EXTRACTED TEXT:
BEGIN

When the lower port 225 b comes in fluid communication with the inlet channel 232, the low pressure fluid 40 a enters the lower chamber 236 b, filling the lower chamber 236 b and the lower plunger chamber 242 b. The piston 235 moves upward, causing the upper plunger 240 a to discharge the fluid from the upper plunger chamber 242 a into the high pressure channel 248 at the high pressure. Thus, each rotation of the rotating sleeve 225 causes the piston 235 to stroke once upward and once downward, thereby supplying two pulses of the high pressure fluid 41 a to the drill bit 170. The low pressure fluid 40 a is supplied continuously to the drill bit.
The high pressure line 249 supplies the high pressure fluid to the drill bit 170 via a suitable channel 162. The low pressure fluid 40 a from the outlet channel 231 discharges into the passage 164 in the drive shaft 166, which rotates the drill bit 170. The bearing assembly 160 includes radial bearings 168 and axial bearings 167, which respectively provide radial and axial support to the drive shaft 166. The high pressure fluid 40 b is discharged at the drill bit bottom via a passage 162 while the low pressure fluid 40 a is discharged via multiple passages 164.
The pressure intensifier 100 described above and shown in FIGS. 2A-2G produces pressure pulses during each rotation of the housing 225 (FIG. 2D). These pressure pulses normally interfere with mud pulse telemetry signals commonly utilized for transmitting data and signals from the downhole assembly 100 to the surface. This invention provides a novel method for transmitting signals uphole that are unaffected by the pressure pulses generated by the pressure intensifier 100. In the preferred mode, this is accomplished by utilizing a pulse frequency control device or valve 110 to transmit signals from the downhole assembly 74 to the surface. The preferred pulse frequency control valve 110 includes a solenoid valve 101, which contains a solenoid coil 102 with a conical end 111. The solenoid coil is energized according to programmed instructions from a control circuit (not shown) in the downhole assembly 74 via conductors 103. A valve poppet 108 having a compliant conical side 113 is disposed in the conical end 111. The other end 114 of the valve poppet 108 seals an opening 115 in a seat 107. The valve poppet seals the opening in the normal closed position, as shown in FIG. 2A. When the solenoid coil 102 is energized, the valve poppet moves uphole, which unseats the valve poppet 108 from the valve seat 107 thereby allowing the low pressure drilling fluid 40 a to pass from the passage 118 to the mud motor via the passage 115.

END

SUPPLIED MATERIAL:
BEGIN

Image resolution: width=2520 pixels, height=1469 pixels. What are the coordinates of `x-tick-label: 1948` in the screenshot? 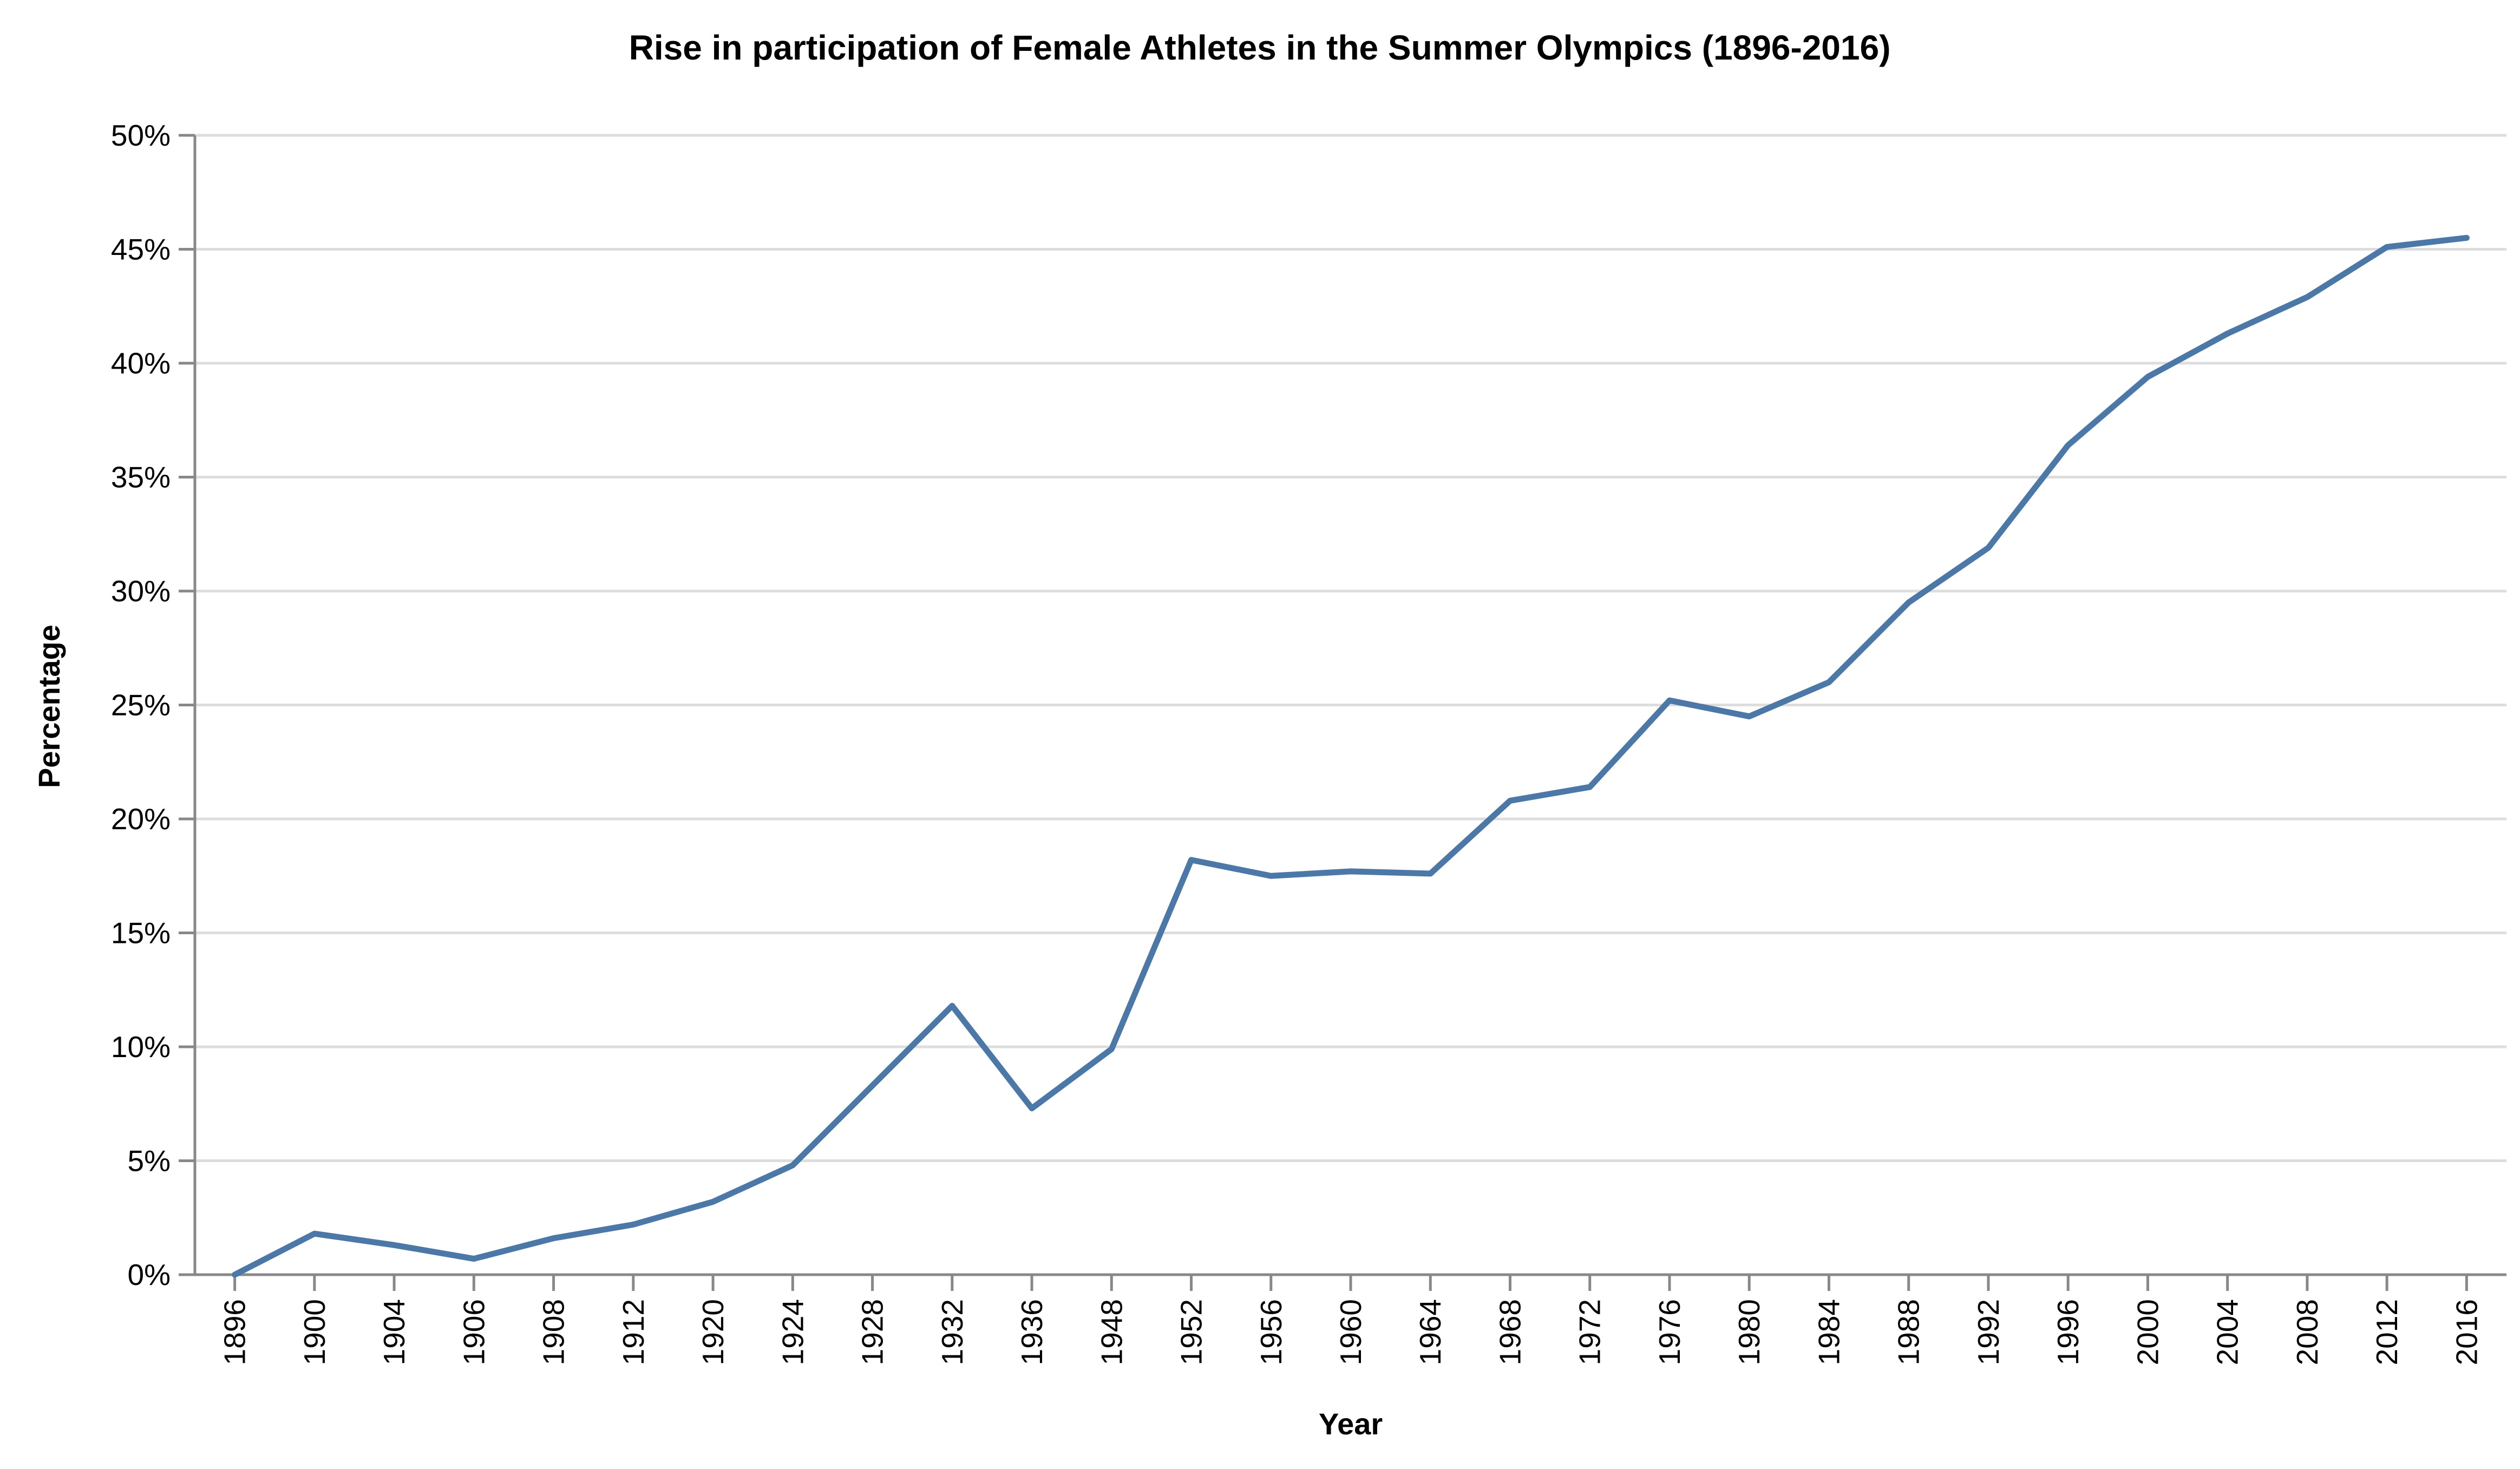 It's located at (1112, 1332).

END

EXPLORE THE MATERIAL:
a: Rewrite the pressure intensifier text from "When the lower" up to and including "the drill bit.", replacing "drill bit" with "cutting bit".
b: Continue the pressure intensifier text from its last sentence.
The lines are separate material, unrelated to the pressure intensifier text.

OUTPUTS FOR THE TASKS:
a:
When the lower port 225 b comes in fluid communication with the inlet channel 232, the low pressure fluid 40 a enters the lower chamber 236 b, filling the lower chamber 236 b and the lower plunger chamber 242 b. The piston 235 moves upward, causing the upper plunger 240 a to discharge the fluid from the upper plunger chamber 242 a into the high pressure channel 248 at the high pressure. Thus, each rotation of the rotating sleeve 225 causes the piston 235 to stroke once upward and once downward, thereby supplying two pulses of the high pressure fluid 41 a to the cutting bit 170. The low pressure fluid 40 a is supplied continuously to the cutting bit.

b:
As described above with reference to FIG. 1, data from the measurement-while-drilling devices and other sensors carried by the downhole assembly is transmitted to the surface. In the present invention, the signals are transmitted as pulse-modulated signals produced by the pulse frequency control valve 110 utilizing the pressure pulses produced by the pressure intensifier 100 as a carrier. To transmit a signal, for example a series of ones and zeroes, the solenoid is selectively activated and deactivated to increase or reduce the frequency to produce the required signal. For example a “one” may be defined as a first operating frequency of the pulse frequency control valve 110 and a zero as a second operating frequency. Thus, the signals are transmitted as a series of pulses. More than two frequencies may be utilized for special signals, such as the beginning and/or end of a signal series or for other special purposes. The above method provides for frequency modulated signals. Amplitude modulated pulses and other types of pulses may also be utilized to transmit signals. A processor or controller, preferably in the electronic section 106 (FIG. 2A), controls the operation of the pulse frequency control valve 110. This processor includes a microprocessor, memory and other related circuitry. One or more programs are stored in the memory downhole, which provide instructions to the microprocessor respecting the control of the valve 110. The process also may include circuitry to receive command signals from the surface control unit 60 (FIG. 1), which may be programmed to send command signals to the downhole processor. The downhole processor controls the operation of the valve 110 according to the programmed instructions stored downhole and/or commands received from the surface control unit 60.
The second preferred embodiment of the pressure intensifier 100A that uses an alternative double-acting pressure intensifier/piston 300 is shown in FIG. 3. This pressure intensifier 100A includes a control valve sleeve 302 and a pressure intensifier sub 304. The control valve sleeve 302 is the driving mechanism for the double-acting pressure intensifier/piston 300 and includes a valve piston 306 and an oscillating piston 308. The valve piston 306 is slidably mounted in the control valve sleeve 302. A valve spring 310 urges the valve piston 306 upwards into its open, biased position. The oscillating piston 308 also is slidably mounted within the control valve sleeve 302. A main spring 312 urges the oscillating piston 308 upwards into its open, biased position.
An optional bypass nozzle 314 is used in the preferred embodiment to optimize the action of the drilling system 10. The operation of the bypass nozzle 314 is well known in the industry and, therefore, is not discussed in detail. For ease of understanding, the following description assumes that the bypass nozzle 314 is in the closed position.
One cycle of the double-acting pressure intensifier/piston 300 includes four phases. In the first phase, the oscillating piston 308 is forced upward by the biasing action of the main spring 312. At the end of Phase 1, a valve 316 is closed when a valve seat 318 contacts a valve body 320 of the valve piston 306 and the oscillating piston 308 comes to rest against the valve piston 306.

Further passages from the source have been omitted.